BEGIN
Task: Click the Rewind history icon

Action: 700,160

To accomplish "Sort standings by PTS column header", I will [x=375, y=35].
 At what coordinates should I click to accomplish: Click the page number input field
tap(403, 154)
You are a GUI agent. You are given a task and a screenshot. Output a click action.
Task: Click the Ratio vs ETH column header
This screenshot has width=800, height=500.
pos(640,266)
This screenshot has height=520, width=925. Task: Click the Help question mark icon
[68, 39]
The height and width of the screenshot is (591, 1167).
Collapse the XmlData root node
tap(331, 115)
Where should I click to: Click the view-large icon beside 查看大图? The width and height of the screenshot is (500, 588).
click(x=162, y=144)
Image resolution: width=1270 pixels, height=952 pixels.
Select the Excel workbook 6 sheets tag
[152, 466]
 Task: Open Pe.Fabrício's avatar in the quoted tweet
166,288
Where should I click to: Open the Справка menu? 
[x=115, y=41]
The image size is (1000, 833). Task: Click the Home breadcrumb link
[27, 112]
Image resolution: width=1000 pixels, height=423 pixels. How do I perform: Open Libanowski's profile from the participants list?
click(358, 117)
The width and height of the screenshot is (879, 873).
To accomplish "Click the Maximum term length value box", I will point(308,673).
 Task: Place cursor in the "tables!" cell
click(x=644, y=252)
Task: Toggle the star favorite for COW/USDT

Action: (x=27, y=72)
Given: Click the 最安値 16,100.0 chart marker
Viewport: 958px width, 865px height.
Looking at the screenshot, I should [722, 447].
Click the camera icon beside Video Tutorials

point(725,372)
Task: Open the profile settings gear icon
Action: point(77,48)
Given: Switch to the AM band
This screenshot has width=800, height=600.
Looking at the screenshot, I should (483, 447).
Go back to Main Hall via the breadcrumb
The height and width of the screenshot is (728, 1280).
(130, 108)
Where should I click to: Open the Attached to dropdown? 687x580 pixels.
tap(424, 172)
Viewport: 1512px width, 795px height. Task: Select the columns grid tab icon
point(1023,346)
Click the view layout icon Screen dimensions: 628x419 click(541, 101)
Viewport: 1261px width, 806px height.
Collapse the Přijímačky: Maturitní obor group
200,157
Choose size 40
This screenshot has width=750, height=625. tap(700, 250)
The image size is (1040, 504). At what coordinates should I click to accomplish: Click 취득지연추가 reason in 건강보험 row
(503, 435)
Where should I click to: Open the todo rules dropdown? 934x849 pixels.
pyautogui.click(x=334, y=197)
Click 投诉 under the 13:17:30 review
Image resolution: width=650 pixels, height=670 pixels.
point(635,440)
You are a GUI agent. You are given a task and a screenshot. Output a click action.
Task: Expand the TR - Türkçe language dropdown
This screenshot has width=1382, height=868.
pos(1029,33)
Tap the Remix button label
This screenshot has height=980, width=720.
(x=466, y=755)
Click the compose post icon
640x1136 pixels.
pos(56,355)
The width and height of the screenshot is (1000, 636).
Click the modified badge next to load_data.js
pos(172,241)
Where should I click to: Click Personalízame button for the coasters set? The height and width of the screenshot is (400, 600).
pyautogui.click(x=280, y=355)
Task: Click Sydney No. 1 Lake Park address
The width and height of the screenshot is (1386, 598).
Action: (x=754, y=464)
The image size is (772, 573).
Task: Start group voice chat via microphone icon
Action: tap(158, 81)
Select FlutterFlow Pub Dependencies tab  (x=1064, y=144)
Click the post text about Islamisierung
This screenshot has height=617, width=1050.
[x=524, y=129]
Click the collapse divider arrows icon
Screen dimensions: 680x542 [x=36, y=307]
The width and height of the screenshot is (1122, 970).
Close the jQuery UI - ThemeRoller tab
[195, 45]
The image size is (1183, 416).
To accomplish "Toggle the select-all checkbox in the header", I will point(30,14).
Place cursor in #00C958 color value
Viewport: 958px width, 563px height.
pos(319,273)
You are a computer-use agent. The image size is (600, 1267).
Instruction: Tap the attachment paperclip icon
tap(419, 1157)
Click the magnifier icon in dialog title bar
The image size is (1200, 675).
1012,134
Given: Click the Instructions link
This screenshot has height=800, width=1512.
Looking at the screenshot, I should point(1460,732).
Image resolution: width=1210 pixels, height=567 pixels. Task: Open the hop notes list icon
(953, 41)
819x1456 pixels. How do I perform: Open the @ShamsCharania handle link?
END
*TO DO*
Print all the data exactly.

*RESPONSE TO THE EXERCISE*
Task: Click the Rewind history icon

Action: 700,160

To accomplish "Sort standings by PTS column header", I will [x=375, y=35].
 At what coordinates should I click to accomplish: Click the page number input field
tap(403, 154)
You are a GUI agent. You are given a task and a screenshot. Output a click action.
Task: Click the Ratio vs ETH column header
This screenshot has width=800, height=500.
pos(640,266)
This screenshot has height=520, width=925. Task: Click the Help question mark icon
[68, 39]
The height and width of the screenshot is (591, 1167).
Collapse the XmlData root node
tap(331, 115)
Where should I click to: Click the view-large icon beside 查看大图? The width and height of the screenshot is (500, 588).
click(x=162, y=144)
Image resolution: width=1270 pixels, height=952 pixels.
Select the Excel workbook 6 sheets tag
[152, 466]
 Task: Open Pe.Fabrício's avatar in the quoted tweet
166,288
Where should I click to: Open the Справка menu? 
[x=115, y=41]
The image size is (1000, 833). Task: Click the Home breadcrumb link
[27, 112]
Image resolution: width=1000 pixels, height=423 pixels. How do I perform: Open Libanowski's profile from the participants list?
click(358, 117)
The width and height of the screenshot is (879, 873).
To accomplish "Click the Maximum term length value box", I will point(308,673).
 Task: Place cursor in the "tables!" cell
click(x=644, y=252)
Task: Toggle the star favorite for COW/USDT

Action: (x=27, y=72)
Given: Click the 最安値 16,100.0 chart marker
Viewport: 958px width, 865px height.
Looking at the screenshot, I should [722, 447].
Click the camera icon beside Video Tutorials

point(725,372)
Task: Open the profile settings gear icon
Action: point(77,48)
Given: Switch to the AM band
This screenshot has width=800, height=600.
Looking at the screenshot, I should (483, 447).
Go back to Main Hall via the breadcrumb
The height and width of the screenshot is (728, 1280).
(130, 108)
Where should I click to: Open the Attached to dropdown? 687x580 pixels.
tap(424, 172)
Viewport: 1512px width, 795px height. Task: Select the columns grid tab icon
point(1023,346)
Click the view layout icon Screen dimensions: 628x419 click(541, 101)
Viewport: 1261px width, 806px height.
Collapse the Přijímačky: Maturitní obor group
200,157
Choose size 40
This screenshot has width=750, height=625. tap(700, 250)
The image size is (1040, 504). At what coordinates should I click to accomplish: Click 취득지연추가 reason in 건강보험 row
(503, 435)
Where should I click to: Open the todo rules dropdown? 934x849 pixels.
pyautogui.click(x=334, y=197)
Click 投诉 under the 13:17:30 review
Image resolution: width=650 pixels, height=670 pixels.
point(635,440)
You are a GUI agent. You are given a task and a screenshot. Output a click action.
Task: Expand the TR - Türkçe language dropdown
This screenshot has width=1382, height=868.
pos(1029,33)
Tap the Remix button label
This screenshot has height=980, width=720.
(x=466, y=755)
Click the compose post icon
640x1136 pixels.
pos(56,355)
The width and height of the screenshot is (1000, 636).
Click the modified badge next to load_data.js
pos(172,241)
Where should I click to: Click Personalízame button for the coasters set? The height and width of the screenshot is (400, 600).
pyautogui.click(x=280, y=355)
Task: Click Sydney No. 1 Lake Park address
The width and height of the screenshot is (1386, 598).
Action: (x=754, y=464)
The image size is (772, 573).
Task: Start group voice chat via microphone icon
Action: tap(158, 81)
Select FlutterFlow Pub Dependencies tab  (x=1064, y=144)
Click the post text about Islamisierung
This screenshot has height=617, width=1050.
[x=524, y=129]
Click the collapse divider arrows icon
Screen dimensions: 680x542 [x=36, y=307]
The width and height of the screenshot is (1122, 970).
Close the jQuery UI - ThemeRoller tab
[195, 45]
The image size is (1183, 416).
To accomplish "Toggle the select-all checkbox in the header", I will point(30,14).
Place cursor in #00C958 color value
Viewport: 958px width, 563px height.
pos(319,273)
You are a computer-use agent. The image size is (600, 1267).
Instruction: Tap the attachment paperclip icon
tap(419, 1157)
Click the magnifier icon in dialog title bar
The image size is (1200, 675).
1012,134
Given: Click the Instructions link
This screenshot has height=800, width=1512.
Looking at the screenshot, I should point(1460,732).
Image resolution: width=1210 pixels, height=567 pixels. Task: Open the hop notes list icon
(953, 41)
819x1456 pixels. How do I perform: Open the @ShamsCharania handle link?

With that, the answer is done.